Tuesday, July 19, 2011

MI Rules African Hip Hop

Anybody that has discovered and fallen in love with my blog will learn to be patient and tolerant with me. This is because I may not always review every song, album or artist. It is partly because we are not funded in any way. We just find resources elsewhere and use them to buy the records when they are released and then listen and review them. If an album is released at a time when we have other pressing issues, then the review of the album becomes something of tertiary significance. It is due to this reason that I could not review MI’s current album, The Movie, immediately it came out. It is however better to be late than never.” At all at all na im bad pass.”

Having bought the album early in July, I played it too times to discover that the so called Hip Hop DJs have underplayed the album and should bury their heads in shame for underplaying what is about the best Hip Hop Album in the history of Nigerian Hip Hop . Rather, the album has enjoyed greater airplay from all-purpose DJs. It is the reason why the most known songs are one naira and Number One that features Waje and Flavour respectively. Considering the dominance of the featured artists in those songs, which tend to be less of Hip Hop and more of R&B and Highlife, the genres of the featured artists, those songs cannot be said to be the mainstream Hip Hop songs of the album. If Hip Hop DJs don’t play the mainstream Hip Hop songs of the album, then who would?

Listening to the album, it is clear that album has consolidated the extraordinary rhyming kills of MI such that he could now add “The Rhyme Beast” among his pseudonyms. With that lyrical strength of his, MI could challenge any rapper from any part of the world.

In an era when parents are having it difficult to get their children to read their books, MI by his rhyming skills, has thought a lesson to children with music ambitions but who have failed to see it that you must be properly educated to be a good artist. The depth of poetry in MI’s songs shows he was a good boy in class, a boy who respected his teachers and did his homework all the time. It shouldn’t be just English and poetry. It should be all subjects, as a good artist must have broad knowledge. As LD Extra-Large use to say it on his shows on Peace FM Jos, go to school and learn how to rap. MI must have been at one corner, silently listening.

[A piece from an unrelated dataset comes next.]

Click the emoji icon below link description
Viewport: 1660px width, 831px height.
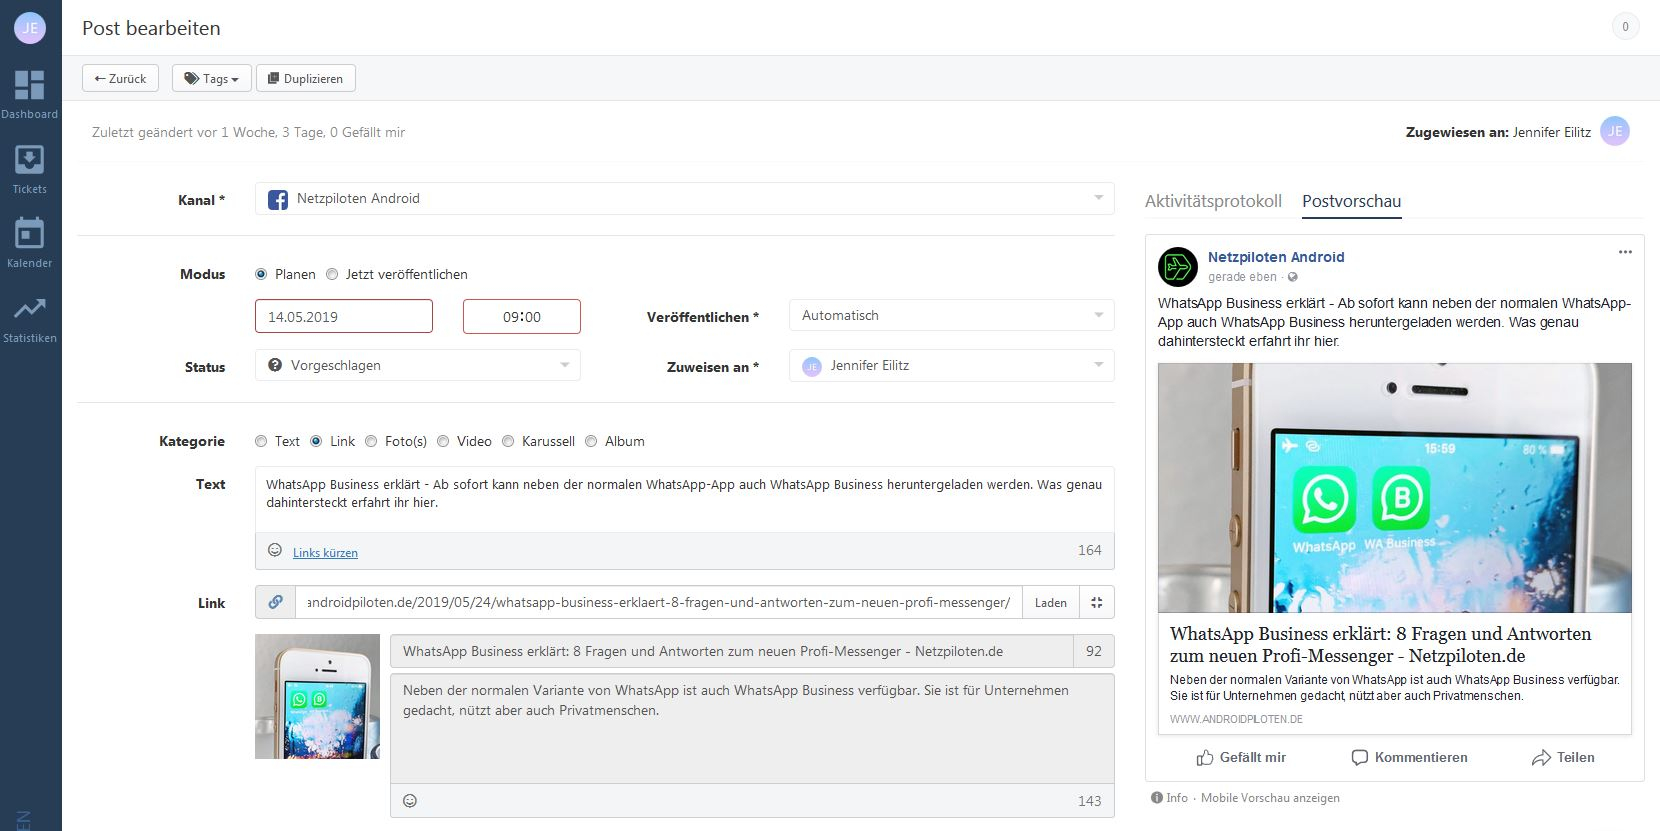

The album has worked to accentuate the strong influence of Lagos on the Nigerian music industry. Usually Jos rappers are strictly Western in their style in the sense that their songs don’t usually have a place for Nigerian vernacular. It is easy to see this from the series of big Hip Hop names to have risen from J-Town or who had J-Town influence such as the Mode-9, Terry the Rapman. Others include Baron, Black Chief, and X-Ray who were among some early rappers from Jos to become popular across the country when their songs were featured in the movie, Out of Bounds that starred Richard Mofe Damijo. One could also see it in LD Extra-Large who has influenced every rapper from Jos either directly or indirectly. When they come to Lagos however, they are compelled to add a Nigerian feel which is the reason why one often hears Juju flair in the music. I think it is fabulous as what is Nigerian cannot really be Nigerian without a Nigerian character. Whoever wants to listen to Nigerian Hip Hop must learn to tolerate who we are. With this, the Lagos influence is helping to bring a balance to global Hip Hop. MI’s album has given its own contribution along this line.

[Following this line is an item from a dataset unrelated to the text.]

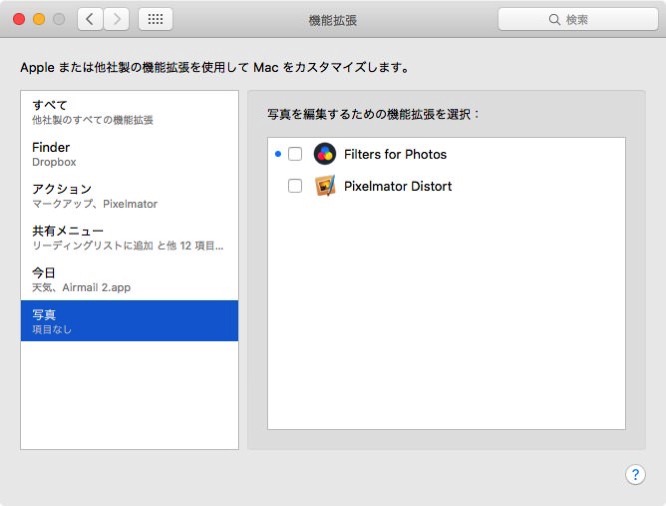Open the アクション category
This screenshot has width=666, height=506.
click(129, 196)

MI by this album has also succeeded in creating an acceptable Hip Hop version of Nigerian pidgin or cultural English as you may want to call it. Nigerian Pidgin English has always sounded dumb when used in Hip Hop music. It is merely due to the fact that we have not found somebody who is conscious of the need to panel beat the language or has the consciousness but lacks the capacity to actualize it. Listen to the track my head my belle to see what I mean.

Every artist has his reigning days after which he ceases to make any meaningful impression.. Just like Tuface, MI in this album has also proven that he is a motivator with a spirit of reawakening. He just compels you to rejuvenate yourself or you are made to look like a dwarf. This is evident in the song anybody where Timaya reinvents the endowment that saw him ascended to that height where we all saw and knew him.

The album also made obvious the liberal mind of the MI. Somebody who is liberal is one who believes that we cannot continue to dwell in the past. He believes that there must be new ways of doing things. He believes that though millions of songs have been made there are millions yet to be discovered. Discovering them is the only way we can get the people to live life to the fullest. The instrumentation for instance isn’t ambiguous at all. It represents something completely new in Hip Hop I never thought that some rappers in Nigeria can be that creative.

In the end I will like to say that though I noticed that there was a minus in the mastering of the album leading to a little noise in the background and that MI often loves to keep people in suspense when the beat starts and continue for an usually long period before the lyrics begin to flow, I score the album above 90%.